The Indian prime minister, Manmohan Singh, is to fly to Assam on Saturday in an attempt to calm sectarian violence that has left at least 45 dead and caused 392,000 to flee their homes in the north-eastern state.

Singh is due to tour some of the 270 government relief camps set up in the last week in and around the district of Kokrajhar, where violence flared last Friday between members of the Bodo tribe and Muslim settlers from Bangladesh.

The Assamese state government announced a compensation scheme that will pay 600,000 rupees (£6,900) to the families of those killed in the clashes. Houses burned down in the uprising would be rebuilt, officials said, and civilians would be reimbursed Rs1,400 (£16) for lost utensils and Rs1,300 for clothes.

Mamata Banerjee, chief minister of neighbouring West Bengal, said her government would take the “best care” of refugees from Assam, treating them “like brothers and sisters”.

Assam’s chief minister, Tarun Gogoi, said his government would press Singh for financial assistance. Ignoring calls to stand down from those who accuse him of failing to tackle sectarianism during three terms in office, Gogoi said: “The only solution to these waves of ethnic conflicts is development, and tomorrow the state government will seek some kind of development package from the prime minister. Our job is to now to build confidence among the people so that they co-exist peacefully again.”

The opposition BJP party blamed the violence on what it called “the flood of Bangladeshi infiltrators into the state”. Sudheendra Kulkarni, a member of the BJP national executive, wrote: “The root cause of this violence is the joint failure of the federal and Assam state governments to stop wave after wave of Bangladeshis from swarming into different parts of Assam and drastically changing the state’s demographic profile, especially of the districts close to the border.
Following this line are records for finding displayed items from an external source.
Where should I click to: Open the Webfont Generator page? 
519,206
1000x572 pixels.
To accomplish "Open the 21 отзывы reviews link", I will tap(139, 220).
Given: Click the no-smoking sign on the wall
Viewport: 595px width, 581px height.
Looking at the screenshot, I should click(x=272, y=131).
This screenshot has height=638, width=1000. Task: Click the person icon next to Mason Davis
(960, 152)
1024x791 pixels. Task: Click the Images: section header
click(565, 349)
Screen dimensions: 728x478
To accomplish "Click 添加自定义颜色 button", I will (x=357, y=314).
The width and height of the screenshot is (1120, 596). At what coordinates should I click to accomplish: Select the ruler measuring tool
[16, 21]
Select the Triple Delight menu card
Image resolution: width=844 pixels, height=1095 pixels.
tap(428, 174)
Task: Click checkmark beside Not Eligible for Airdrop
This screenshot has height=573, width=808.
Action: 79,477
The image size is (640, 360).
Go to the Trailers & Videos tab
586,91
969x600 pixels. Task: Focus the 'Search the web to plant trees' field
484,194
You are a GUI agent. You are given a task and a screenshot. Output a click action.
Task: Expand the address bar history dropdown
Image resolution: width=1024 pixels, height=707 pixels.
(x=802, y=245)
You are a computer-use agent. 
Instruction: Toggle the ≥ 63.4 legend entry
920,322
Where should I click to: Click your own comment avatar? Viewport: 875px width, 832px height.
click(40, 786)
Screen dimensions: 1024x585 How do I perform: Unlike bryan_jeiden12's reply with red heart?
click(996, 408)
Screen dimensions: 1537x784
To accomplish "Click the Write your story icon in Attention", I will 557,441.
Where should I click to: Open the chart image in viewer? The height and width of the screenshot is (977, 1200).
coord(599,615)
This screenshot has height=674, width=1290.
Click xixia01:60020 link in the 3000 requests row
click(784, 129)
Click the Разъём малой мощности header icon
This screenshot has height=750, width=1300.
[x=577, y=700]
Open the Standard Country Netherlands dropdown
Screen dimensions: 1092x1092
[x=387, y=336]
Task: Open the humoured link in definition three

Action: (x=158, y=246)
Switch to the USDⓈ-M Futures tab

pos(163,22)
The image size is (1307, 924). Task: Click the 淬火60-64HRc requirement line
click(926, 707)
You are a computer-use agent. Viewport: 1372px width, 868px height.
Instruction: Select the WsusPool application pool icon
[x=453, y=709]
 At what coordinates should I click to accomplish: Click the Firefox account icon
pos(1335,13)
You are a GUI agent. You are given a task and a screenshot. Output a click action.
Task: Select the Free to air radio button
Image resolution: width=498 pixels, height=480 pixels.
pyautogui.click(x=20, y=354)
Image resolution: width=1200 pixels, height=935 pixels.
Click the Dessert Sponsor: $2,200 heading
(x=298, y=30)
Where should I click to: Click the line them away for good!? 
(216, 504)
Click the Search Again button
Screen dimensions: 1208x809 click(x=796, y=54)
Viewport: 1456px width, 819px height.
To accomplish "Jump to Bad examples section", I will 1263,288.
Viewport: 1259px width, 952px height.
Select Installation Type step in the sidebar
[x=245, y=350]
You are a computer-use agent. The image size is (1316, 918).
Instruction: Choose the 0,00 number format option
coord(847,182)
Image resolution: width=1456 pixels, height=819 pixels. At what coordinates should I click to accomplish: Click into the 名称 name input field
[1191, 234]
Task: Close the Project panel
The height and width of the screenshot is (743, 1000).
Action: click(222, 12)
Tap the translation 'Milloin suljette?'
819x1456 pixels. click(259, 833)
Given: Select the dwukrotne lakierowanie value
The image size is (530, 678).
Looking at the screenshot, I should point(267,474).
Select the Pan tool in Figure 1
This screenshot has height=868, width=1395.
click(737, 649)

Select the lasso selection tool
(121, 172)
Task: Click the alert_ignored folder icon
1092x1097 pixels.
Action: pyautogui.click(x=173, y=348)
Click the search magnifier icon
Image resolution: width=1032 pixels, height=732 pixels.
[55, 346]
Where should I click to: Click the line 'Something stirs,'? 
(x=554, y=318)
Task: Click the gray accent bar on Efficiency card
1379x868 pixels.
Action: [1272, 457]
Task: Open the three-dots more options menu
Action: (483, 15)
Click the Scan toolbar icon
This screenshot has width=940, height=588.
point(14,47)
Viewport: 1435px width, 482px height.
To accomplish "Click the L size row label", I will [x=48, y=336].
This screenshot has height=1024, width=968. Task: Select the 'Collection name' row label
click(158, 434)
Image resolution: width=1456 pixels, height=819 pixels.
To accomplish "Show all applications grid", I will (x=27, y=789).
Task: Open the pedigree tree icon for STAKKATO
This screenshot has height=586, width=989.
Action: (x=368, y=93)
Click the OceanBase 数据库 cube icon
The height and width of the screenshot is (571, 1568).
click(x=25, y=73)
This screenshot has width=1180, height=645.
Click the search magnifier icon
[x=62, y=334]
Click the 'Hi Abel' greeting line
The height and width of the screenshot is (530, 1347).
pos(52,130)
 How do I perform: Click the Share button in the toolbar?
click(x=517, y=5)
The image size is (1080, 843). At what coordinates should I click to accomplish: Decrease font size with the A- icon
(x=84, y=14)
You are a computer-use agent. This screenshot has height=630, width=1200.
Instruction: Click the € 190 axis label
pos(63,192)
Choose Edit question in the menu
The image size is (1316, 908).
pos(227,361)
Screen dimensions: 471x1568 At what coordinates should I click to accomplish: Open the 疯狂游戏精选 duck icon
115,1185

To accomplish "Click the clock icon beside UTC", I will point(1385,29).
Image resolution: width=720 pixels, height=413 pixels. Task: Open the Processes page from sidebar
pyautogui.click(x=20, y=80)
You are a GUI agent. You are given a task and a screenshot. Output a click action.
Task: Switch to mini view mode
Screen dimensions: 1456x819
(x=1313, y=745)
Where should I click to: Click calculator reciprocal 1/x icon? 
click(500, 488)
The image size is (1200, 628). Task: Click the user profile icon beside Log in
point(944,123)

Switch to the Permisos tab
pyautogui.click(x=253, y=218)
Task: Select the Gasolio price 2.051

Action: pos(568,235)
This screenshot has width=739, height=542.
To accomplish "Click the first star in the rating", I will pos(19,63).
“In Bodo-populated areas, this flood has caused large-scale usurpation of tribal lands and made Bodos feel fearful that they are being marginalised in their own land.”

Many Muslims who have sought sanctuary in relief camps say their families have been peacefully and legally settled in the region for generations.

Subir Bhaumik, an Assamese journalist, said the violence was rooted in “a debate over so-called infiltration by outsiders”. He wrote: “Changing demography, loss of land and livelihood and intensified competition for political power has added a deadly potency to the issue of who has a right to Assam.” (The Guardian).